Supplied data below:
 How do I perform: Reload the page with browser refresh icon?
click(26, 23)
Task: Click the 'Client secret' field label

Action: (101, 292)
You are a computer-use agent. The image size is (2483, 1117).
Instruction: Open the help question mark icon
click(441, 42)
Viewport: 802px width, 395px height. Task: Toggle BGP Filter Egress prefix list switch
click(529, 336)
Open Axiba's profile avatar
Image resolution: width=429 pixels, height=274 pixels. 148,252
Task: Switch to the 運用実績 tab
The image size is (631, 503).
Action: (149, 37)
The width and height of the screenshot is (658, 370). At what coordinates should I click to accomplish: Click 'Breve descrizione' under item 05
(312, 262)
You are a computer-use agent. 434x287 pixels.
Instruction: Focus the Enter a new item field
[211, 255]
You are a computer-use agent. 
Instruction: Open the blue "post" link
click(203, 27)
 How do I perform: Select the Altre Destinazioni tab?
End of Supplied data.
Task description:
Locate "Task: Click the 'Client secret' field label" in the material, then quote the line that contains it and all lines after it through the final one.

Task solution:
Task: Click the 'Client secret' field label

Action: (101, 292)
You are a computer-use agent. The image size is (2483, 1117).
Instruction: Open the help question mark icon
click(441, 42)
Viewport: 802px width, 395px height. Task: Toggle BGP Filter Egress prefix list switch
click(529, 336)
Open Axiba's profile avatar
Image resolution: width=429 pixels, height=274 pixels. 148,252
Task: Switch to the 運用実績 tab
The image size is (631, 503).
Action: (149, 37)
The width and height of the screenshot is (658, 370). At what coordinates should I click to accomplish: Click 'Breve descrizione' under item 05
(312, 262)
You are a computer-use agent. 434x287 pixels.
Instruction: Focus the Enter a new item field
[211, 255]
You are a computer-use agent. 
Instruction: Open the blue "post" link
click(203, 27)
 How do I perform: Select the Altre Destinazioni tab?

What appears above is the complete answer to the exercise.